Return the run of lines below that opens with the line containing "18 октября 2012 (41, 168)" and closes with the line containing "Лента новостей (51, 2176)", keeping each one exact.

_Materials provided_:
━━━
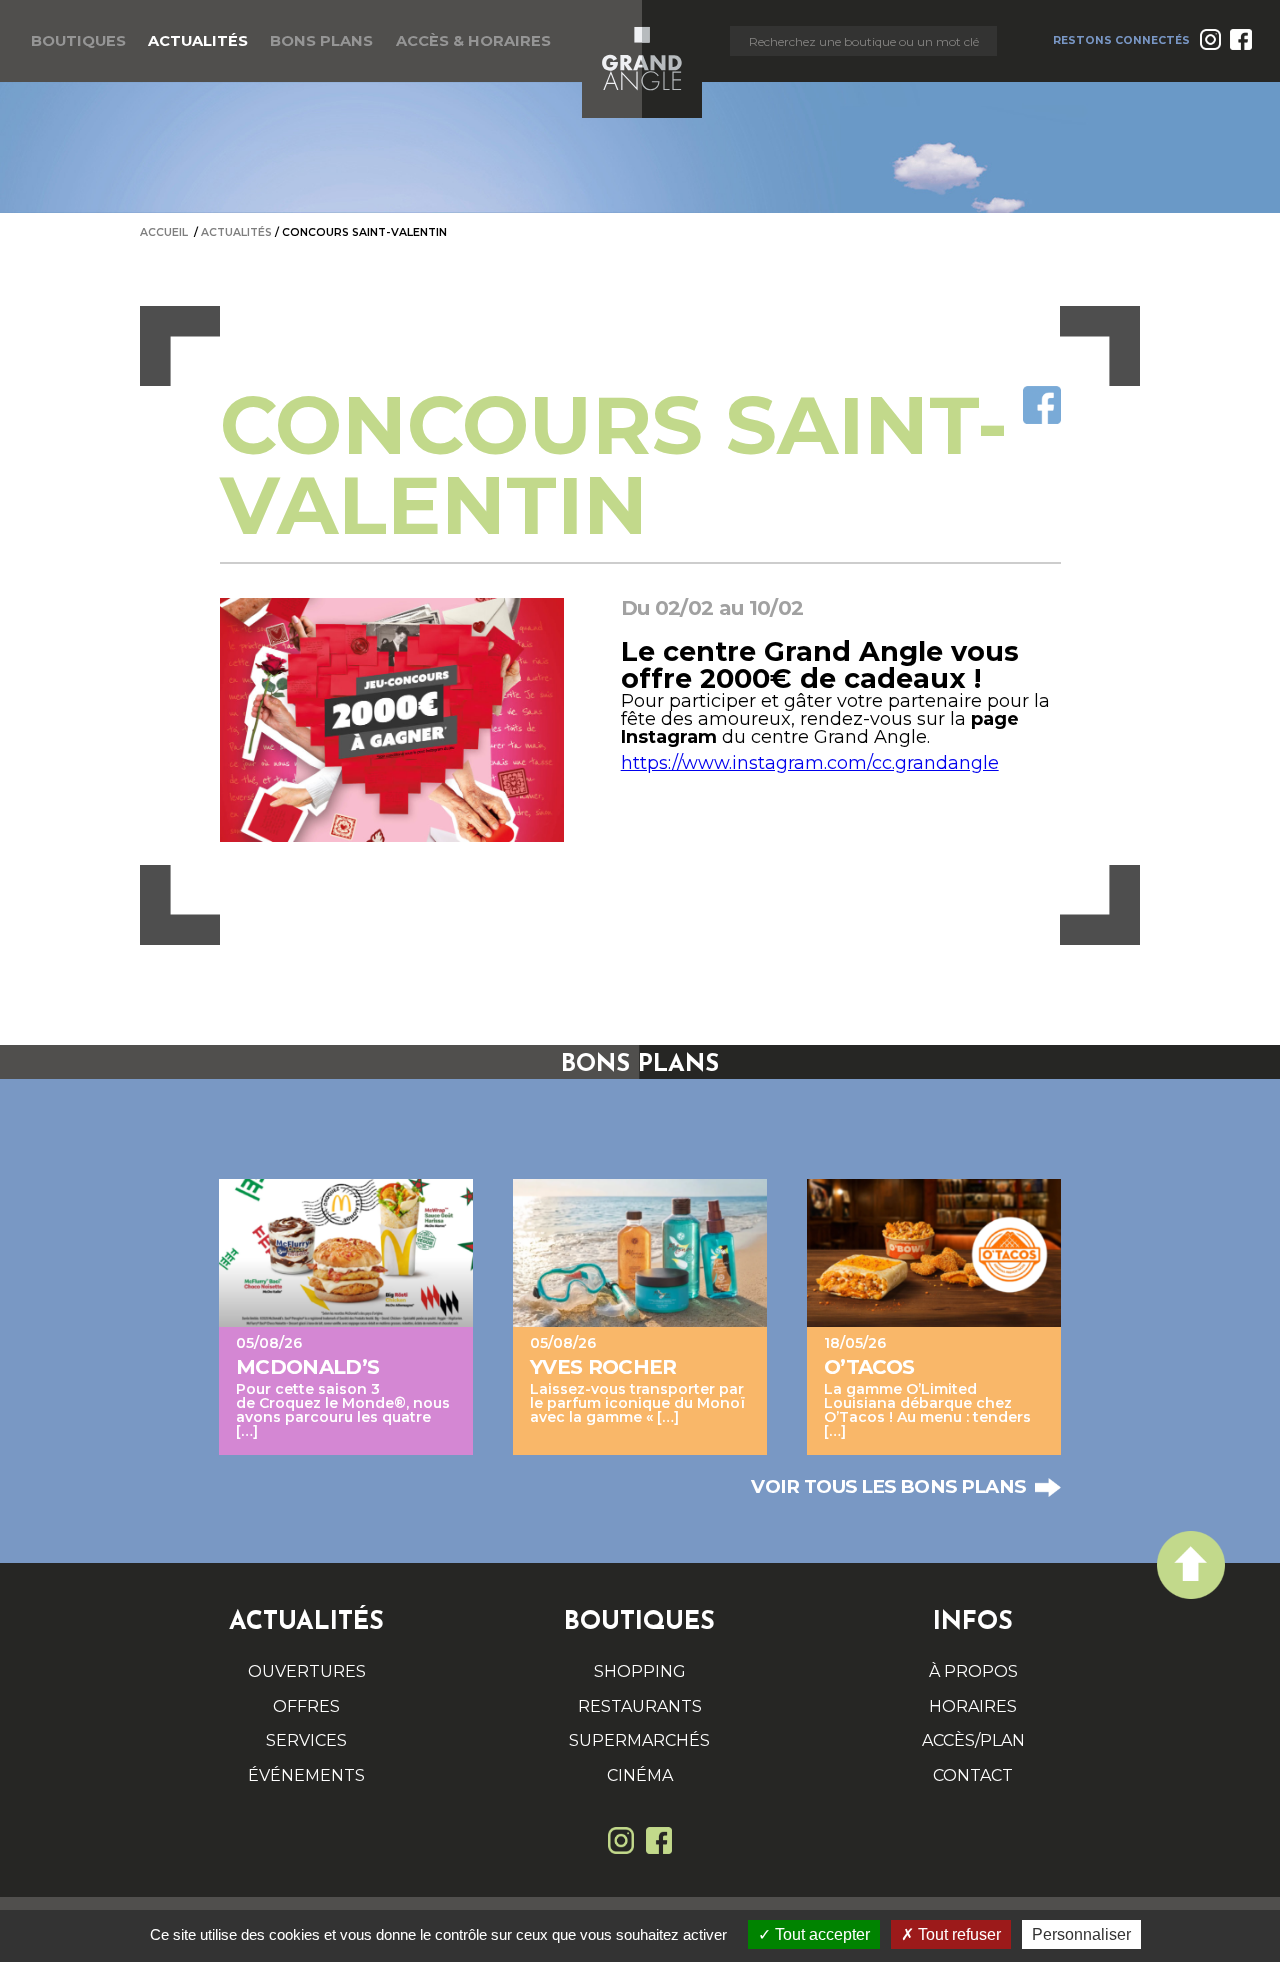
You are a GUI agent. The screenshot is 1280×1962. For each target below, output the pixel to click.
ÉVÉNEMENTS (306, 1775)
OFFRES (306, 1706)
━━━
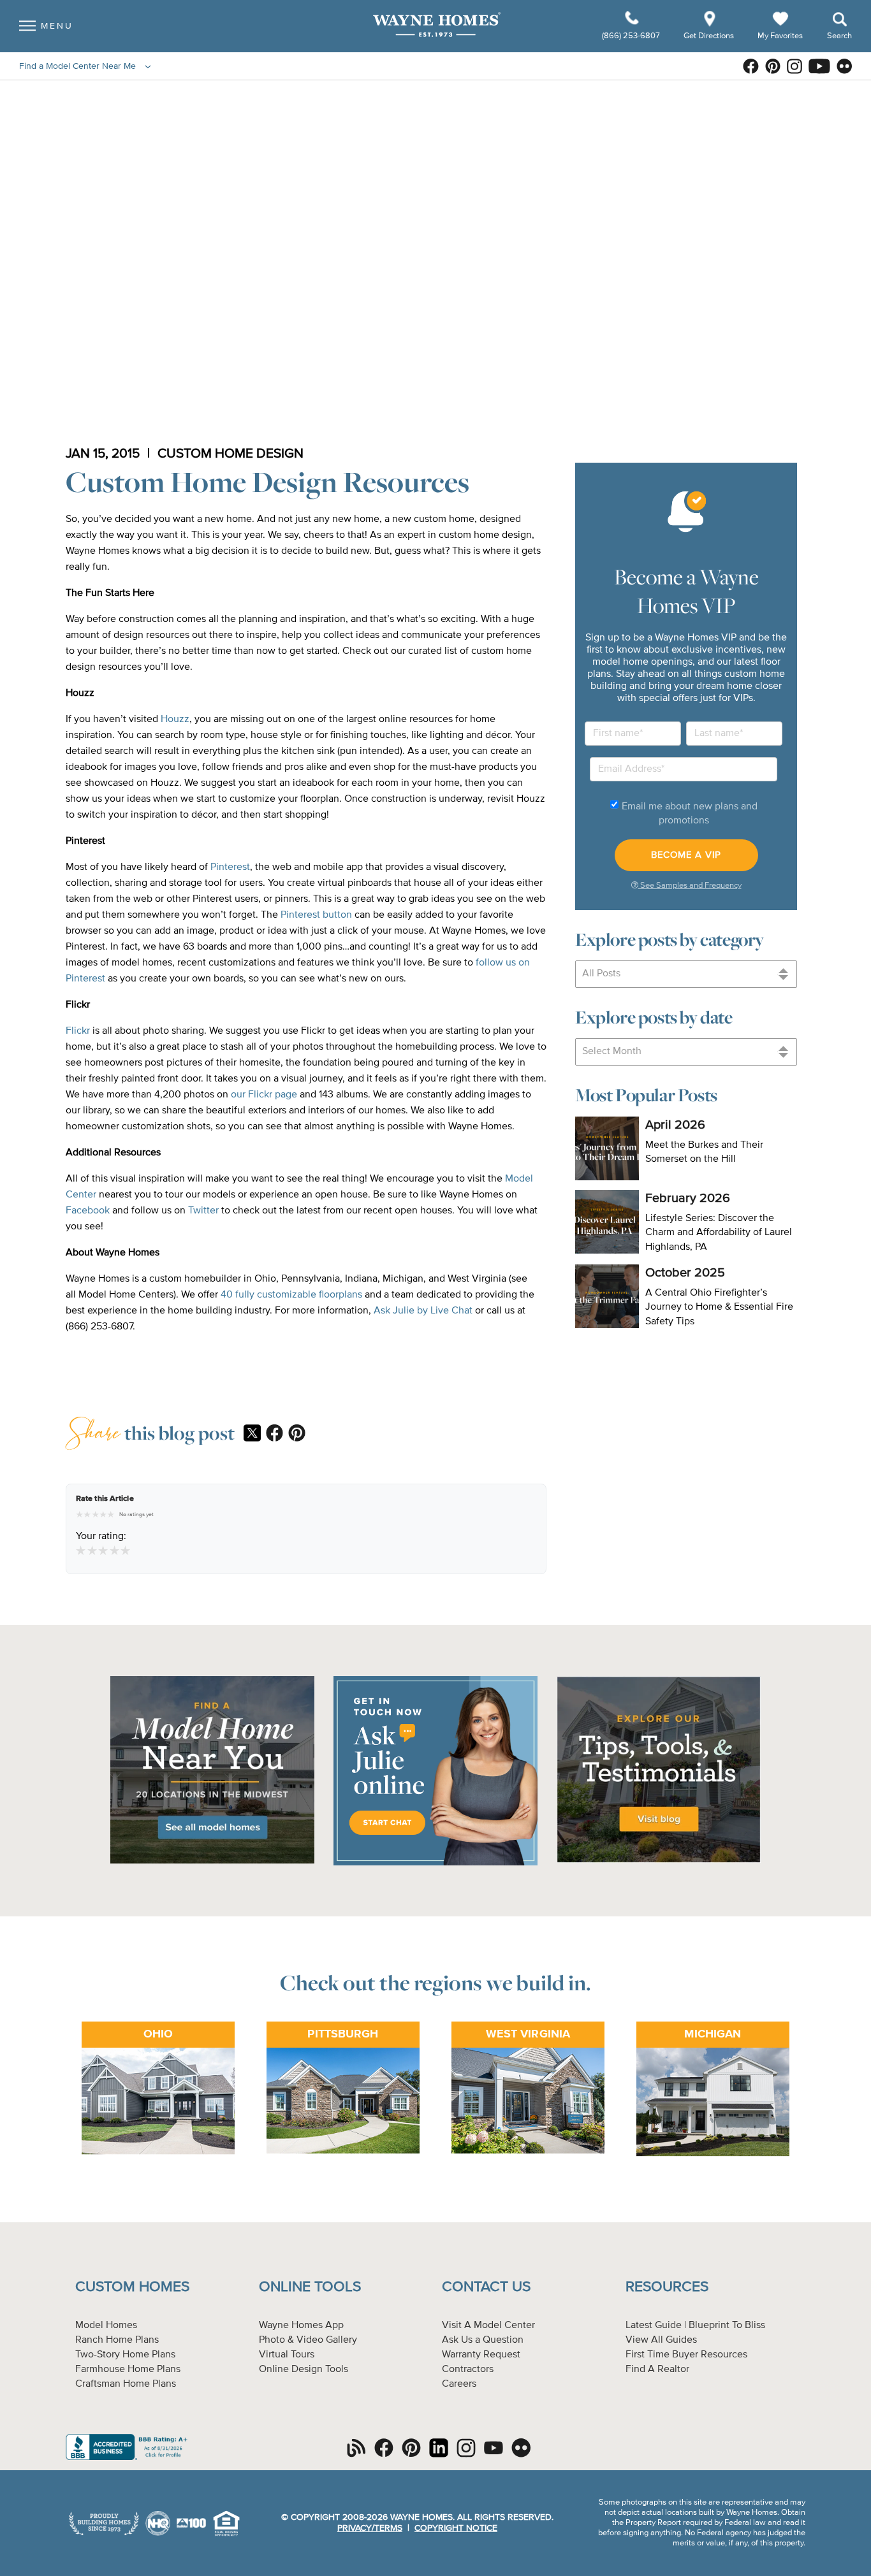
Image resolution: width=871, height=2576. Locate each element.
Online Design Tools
━━━
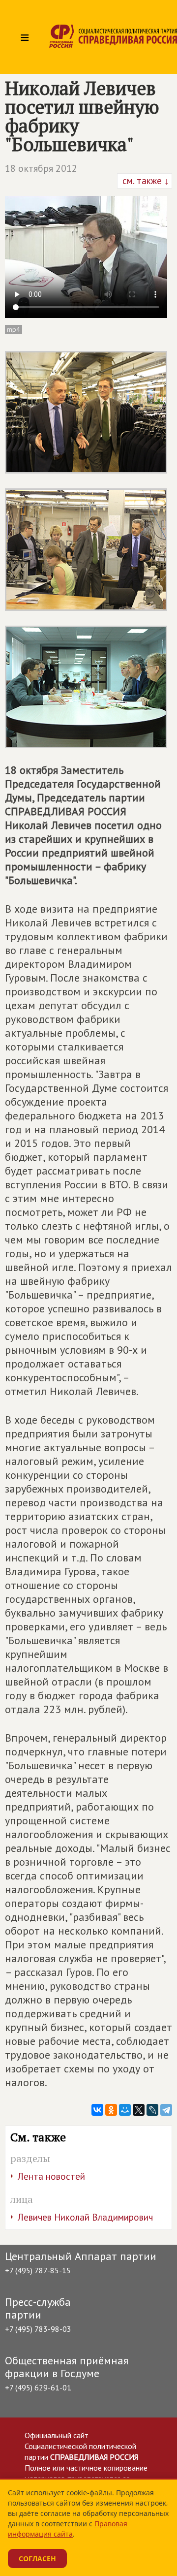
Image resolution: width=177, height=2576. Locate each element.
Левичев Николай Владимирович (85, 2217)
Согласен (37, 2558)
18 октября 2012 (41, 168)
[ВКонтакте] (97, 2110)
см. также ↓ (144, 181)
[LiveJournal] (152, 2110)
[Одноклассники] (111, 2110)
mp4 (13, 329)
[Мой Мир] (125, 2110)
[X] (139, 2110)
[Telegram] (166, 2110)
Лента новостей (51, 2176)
━━━
_Expected answer_:
18 октября 2012 (41, 168)
[ВКонтакте] (97, 2110)
см. также ↓ (144, 181)
[LiveJournal] (152, 2110)
[Одноклассники] (111, 2110)
mp4 (13, 329)
[Мой Мир] (125, 2110)
[X] (139, 2110)
[Telegram] (166, 2110)
Лента новостей (51, 2176)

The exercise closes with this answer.